### Assignment
Nothing but an exact copy is wanted here: the line with "Screen dimensions: 544x402" and all the lines that follow it in the entries below.

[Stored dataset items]
***
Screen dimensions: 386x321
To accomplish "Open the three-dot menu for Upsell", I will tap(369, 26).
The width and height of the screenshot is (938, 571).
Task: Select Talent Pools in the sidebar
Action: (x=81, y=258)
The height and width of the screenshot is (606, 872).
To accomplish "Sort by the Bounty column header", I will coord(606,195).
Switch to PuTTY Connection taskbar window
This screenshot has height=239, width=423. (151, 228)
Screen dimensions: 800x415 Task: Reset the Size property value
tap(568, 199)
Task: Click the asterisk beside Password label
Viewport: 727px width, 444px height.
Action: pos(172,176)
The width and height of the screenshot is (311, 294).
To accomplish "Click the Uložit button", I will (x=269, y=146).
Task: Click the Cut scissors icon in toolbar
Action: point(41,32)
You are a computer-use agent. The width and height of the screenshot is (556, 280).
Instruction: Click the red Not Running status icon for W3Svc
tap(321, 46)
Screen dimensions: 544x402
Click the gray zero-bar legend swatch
***
### Solution to this task
Screen dimensions: 544x402
Click the gray zero-bar legend swatch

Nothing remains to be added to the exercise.